Ohse asked if Barnett needed an ambulance, to which he responded “yes,” the last phrase he was able to verbalize as part of his face went numb.
Unable to ride in the ambulance or meet him in the hospital due to COVID-19 restrictions, Ohse went to the home of Jarosz and her partner, Picker, where together the three tried to process what had happened.
“It was a surreal moment because we’d all just spent time celebrating Mike’s birthday together at one of Nashville’s parks during a beautiful, sunny afternoon a couple of days before,” says Jarosz.
A few weeks later, Picker, who plays bass alongside Barnett in Kentucky Thunder, helped to organize a GoFundMe to assist Barnett and Ohse with the costs of the extensive rehab necessary for recovery. Word of the support campaign spread quickly through friends and across the greater acoustic and roots music communities, and the campaign began accumulating donations from people eager to support Barnett on his road to recovery. To date, more than $195,000 has been raised.

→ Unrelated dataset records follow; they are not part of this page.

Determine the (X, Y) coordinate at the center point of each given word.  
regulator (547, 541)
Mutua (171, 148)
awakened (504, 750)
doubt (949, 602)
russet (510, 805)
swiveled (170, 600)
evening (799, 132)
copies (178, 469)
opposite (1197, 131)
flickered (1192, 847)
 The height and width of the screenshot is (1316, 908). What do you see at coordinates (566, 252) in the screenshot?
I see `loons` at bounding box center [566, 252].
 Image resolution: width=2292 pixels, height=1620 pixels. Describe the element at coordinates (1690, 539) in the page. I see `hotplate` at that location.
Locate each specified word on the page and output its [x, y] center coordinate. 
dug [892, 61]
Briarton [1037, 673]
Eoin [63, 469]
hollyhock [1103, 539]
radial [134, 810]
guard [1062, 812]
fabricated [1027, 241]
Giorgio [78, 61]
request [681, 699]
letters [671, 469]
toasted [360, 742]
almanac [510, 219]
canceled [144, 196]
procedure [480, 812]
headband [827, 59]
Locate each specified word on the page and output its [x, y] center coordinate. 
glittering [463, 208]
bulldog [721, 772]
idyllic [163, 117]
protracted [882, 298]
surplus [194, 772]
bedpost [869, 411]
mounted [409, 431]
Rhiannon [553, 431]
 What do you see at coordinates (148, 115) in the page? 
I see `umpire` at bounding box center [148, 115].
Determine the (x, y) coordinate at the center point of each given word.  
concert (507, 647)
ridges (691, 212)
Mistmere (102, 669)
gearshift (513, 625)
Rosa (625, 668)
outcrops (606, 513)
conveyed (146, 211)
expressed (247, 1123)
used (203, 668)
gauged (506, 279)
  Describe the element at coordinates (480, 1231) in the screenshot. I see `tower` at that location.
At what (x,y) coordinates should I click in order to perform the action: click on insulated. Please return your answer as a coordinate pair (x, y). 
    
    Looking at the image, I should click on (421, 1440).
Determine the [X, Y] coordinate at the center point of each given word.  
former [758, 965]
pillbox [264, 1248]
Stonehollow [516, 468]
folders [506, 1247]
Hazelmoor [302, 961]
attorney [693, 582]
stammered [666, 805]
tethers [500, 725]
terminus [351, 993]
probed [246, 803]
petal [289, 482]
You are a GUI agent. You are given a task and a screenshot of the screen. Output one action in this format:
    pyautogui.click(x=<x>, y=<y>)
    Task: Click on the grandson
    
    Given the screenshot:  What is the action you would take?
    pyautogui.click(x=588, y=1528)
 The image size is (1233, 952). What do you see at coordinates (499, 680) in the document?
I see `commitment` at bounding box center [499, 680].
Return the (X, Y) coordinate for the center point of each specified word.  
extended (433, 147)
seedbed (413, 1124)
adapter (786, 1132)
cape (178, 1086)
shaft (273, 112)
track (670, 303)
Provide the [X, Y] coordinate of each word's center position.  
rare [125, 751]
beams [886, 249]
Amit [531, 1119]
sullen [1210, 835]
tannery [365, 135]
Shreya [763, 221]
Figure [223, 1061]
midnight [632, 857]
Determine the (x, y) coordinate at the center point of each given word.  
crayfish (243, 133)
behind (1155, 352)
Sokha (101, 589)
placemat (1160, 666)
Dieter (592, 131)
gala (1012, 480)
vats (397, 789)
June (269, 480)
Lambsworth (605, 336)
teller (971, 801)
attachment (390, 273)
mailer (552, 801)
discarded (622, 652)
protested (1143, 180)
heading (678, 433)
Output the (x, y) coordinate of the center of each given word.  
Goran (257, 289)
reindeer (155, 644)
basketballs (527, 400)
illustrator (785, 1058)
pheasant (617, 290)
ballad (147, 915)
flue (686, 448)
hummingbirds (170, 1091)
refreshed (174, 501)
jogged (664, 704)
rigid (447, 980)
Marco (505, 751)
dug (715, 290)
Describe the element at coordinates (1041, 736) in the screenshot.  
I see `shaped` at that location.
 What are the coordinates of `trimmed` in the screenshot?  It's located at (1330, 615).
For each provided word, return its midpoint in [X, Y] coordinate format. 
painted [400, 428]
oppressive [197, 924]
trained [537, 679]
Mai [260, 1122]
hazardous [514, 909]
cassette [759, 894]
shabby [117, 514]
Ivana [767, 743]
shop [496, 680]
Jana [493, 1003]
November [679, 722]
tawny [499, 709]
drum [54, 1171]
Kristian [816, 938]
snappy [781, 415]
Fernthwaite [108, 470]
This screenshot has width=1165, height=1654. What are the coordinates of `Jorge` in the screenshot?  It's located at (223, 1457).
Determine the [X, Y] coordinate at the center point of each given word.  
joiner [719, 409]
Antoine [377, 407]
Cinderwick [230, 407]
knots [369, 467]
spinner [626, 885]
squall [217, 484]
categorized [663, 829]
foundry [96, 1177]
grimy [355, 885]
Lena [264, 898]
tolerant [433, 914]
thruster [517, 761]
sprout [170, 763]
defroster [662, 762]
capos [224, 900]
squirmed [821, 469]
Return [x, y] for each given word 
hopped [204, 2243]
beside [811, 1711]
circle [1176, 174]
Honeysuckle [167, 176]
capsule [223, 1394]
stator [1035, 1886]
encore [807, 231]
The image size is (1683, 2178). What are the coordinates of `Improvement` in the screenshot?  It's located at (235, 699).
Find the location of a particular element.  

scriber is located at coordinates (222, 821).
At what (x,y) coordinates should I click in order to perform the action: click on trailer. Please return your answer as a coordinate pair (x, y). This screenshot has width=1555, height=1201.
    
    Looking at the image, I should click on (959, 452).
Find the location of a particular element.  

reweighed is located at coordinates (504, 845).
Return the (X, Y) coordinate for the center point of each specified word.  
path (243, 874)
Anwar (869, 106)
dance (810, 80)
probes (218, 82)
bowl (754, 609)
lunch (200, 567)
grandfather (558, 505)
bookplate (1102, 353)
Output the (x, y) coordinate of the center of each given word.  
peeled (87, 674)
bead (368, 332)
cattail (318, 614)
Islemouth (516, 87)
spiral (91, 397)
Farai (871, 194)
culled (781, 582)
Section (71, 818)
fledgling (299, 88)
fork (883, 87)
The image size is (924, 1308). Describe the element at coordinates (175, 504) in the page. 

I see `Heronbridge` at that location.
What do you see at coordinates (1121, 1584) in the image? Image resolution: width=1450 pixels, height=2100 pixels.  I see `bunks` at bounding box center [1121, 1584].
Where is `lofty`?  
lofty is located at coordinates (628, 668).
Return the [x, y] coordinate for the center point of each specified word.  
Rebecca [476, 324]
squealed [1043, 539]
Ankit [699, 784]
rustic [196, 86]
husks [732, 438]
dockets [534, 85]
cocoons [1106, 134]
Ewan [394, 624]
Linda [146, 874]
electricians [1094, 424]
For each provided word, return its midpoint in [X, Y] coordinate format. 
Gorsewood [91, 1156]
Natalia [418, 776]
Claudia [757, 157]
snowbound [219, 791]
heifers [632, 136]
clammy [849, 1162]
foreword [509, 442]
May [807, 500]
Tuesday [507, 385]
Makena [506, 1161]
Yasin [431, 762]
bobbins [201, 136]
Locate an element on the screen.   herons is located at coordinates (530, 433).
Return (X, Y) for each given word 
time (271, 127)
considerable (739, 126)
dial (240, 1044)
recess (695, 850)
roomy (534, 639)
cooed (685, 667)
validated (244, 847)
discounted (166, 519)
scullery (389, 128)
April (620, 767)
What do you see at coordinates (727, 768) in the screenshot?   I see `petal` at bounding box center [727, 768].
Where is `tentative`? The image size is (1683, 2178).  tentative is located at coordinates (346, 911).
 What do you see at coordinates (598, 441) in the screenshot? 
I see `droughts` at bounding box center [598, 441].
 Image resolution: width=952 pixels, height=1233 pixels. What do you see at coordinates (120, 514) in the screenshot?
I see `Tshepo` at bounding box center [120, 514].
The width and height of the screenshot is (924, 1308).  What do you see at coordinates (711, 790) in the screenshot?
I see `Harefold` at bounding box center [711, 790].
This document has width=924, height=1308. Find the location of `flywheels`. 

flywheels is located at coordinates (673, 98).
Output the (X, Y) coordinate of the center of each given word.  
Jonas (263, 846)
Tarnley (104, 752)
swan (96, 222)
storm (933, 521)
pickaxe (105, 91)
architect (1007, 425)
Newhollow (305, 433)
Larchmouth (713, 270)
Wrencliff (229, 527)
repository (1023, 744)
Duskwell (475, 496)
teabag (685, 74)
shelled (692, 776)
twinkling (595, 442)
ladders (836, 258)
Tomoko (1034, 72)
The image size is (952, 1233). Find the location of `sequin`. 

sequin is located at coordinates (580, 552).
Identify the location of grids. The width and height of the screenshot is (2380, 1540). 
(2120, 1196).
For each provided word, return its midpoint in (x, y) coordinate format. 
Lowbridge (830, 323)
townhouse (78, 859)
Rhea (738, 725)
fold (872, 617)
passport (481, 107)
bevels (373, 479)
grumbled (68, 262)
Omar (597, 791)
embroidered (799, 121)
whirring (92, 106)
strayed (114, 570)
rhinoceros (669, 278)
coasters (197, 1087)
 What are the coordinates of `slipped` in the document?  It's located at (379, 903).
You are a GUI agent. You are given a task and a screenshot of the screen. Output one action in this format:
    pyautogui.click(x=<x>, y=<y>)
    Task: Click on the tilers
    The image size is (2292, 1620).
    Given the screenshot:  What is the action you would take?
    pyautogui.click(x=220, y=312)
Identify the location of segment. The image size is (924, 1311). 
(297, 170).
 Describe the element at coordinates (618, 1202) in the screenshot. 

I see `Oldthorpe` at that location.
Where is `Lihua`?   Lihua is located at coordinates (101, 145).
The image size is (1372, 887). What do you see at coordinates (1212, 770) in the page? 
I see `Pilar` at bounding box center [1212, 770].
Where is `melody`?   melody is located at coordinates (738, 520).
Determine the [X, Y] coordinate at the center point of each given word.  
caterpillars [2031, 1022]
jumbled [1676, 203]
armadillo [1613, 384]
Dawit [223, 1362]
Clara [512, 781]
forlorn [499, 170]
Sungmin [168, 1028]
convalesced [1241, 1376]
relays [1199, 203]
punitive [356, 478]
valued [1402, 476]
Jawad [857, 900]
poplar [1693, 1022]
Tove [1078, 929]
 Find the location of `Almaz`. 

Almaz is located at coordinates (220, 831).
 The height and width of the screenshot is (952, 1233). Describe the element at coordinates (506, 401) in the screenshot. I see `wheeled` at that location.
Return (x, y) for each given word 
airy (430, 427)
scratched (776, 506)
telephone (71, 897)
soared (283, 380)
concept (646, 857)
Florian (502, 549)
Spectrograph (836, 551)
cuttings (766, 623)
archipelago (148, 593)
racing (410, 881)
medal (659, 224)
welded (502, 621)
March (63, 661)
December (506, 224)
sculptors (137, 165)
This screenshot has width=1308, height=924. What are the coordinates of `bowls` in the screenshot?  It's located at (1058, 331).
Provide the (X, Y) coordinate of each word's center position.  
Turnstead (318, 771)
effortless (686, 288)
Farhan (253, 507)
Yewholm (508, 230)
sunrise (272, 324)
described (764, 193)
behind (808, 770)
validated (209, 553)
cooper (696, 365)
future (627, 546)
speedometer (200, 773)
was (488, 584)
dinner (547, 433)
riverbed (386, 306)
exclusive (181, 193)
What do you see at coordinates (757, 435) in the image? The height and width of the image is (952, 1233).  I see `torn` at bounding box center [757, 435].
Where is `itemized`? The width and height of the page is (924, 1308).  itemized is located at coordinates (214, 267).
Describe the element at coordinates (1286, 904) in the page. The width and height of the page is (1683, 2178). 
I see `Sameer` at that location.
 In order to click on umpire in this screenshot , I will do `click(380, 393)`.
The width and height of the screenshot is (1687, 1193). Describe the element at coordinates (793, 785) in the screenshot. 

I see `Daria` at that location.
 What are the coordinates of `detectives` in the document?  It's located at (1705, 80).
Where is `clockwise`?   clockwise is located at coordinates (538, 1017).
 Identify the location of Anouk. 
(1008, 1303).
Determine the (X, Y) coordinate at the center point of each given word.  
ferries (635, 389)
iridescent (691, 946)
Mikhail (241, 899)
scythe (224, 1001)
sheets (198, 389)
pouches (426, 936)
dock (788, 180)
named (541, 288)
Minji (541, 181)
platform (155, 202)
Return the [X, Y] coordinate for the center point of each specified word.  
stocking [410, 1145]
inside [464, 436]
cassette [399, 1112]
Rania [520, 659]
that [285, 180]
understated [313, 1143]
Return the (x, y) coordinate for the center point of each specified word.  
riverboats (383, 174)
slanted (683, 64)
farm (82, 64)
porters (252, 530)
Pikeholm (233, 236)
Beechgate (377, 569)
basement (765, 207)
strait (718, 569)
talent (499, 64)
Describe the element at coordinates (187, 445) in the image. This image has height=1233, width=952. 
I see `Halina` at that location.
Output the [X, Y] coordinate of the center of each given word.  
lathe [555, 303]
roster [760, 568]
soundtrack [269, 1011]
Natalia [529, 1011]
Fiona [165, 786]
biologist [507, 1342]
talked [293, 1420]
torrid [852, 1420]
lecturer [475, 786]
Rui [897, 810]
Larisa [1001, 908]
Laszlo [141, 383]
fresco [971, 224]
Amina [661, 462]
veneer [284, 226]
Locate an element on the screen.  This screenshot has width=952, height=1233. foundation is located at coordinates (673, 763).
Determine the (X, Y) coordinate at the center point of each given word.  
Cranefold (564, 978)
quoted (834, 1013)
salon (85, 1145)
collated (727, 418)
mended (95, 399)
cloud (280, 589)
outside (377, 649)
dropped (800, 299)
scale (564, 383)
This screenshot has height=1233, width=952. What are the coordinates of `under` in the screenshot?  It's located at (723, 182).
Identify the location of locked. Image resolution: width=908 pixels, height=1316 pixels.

Ohse and Barnett teared up the first time they got a glimpse of all the support and well wishes rolling in, she recalls, and it continues to provide them hope as they push on with rehab.
“The support from the music community has been incredible,” Barnett says. “I can hardly believe it.”
Jarosz has been overwhelmed, but not surprised, by the outpouring of love for Barnett, particularly with much of it coming from a music community known for rallying behind its own in times of hardship.
“It shows the power of our acoustic music community and how in a year when it can be so easy to lose hope that there’s still so many good people in the world wanting to help,” she says. “It says a lot not only of our community but also of Mike, who I genuinely believe is one of the best musicians in the world and an even better person.”
Currently seven months into arduous rehab, Barnett has made significant progress in both his speech and muscle memory, though a long road to a full recovery still remains.
“I still can’t move my left hand and fingers, but lately I have been able to make a fist,” Barnett reports. “I’m very hopeful that I’ll be able to return to playing the violin again.”
Ohse posted a video to the GoFundMe page in late February sharing Barnett’s story and the improvements he’s made so far.
With an encouraging prognosis for an eventual full recovery, Ohse, Barnett, and Compass Records felt it was time to put +1 back on the calendar, both in celebration of how far he’s come and to encourage him as the work toward full strength continues.
“It just felt like the right time for us to get this music out to the world,” says Ohse. “Mike has recovered to a point where he’s able to be a part of his release.”
The album’s release also serves as a reminder of Barnett’s immense talent and an example to others of how, even through the most unexpected and tragic of circumstances, it’s possible to push through.
“I’m so proud of Mike and the fact that the world is finally getting to hear this record,” says Jarosz. “I’m glad that he’s able to be a part of its release and use it as a notch in his belt to help him feel a little stronger every day. Regardless of his accident, Mike is a fantastic musician with an impressive body of work, and this album only adds to that.”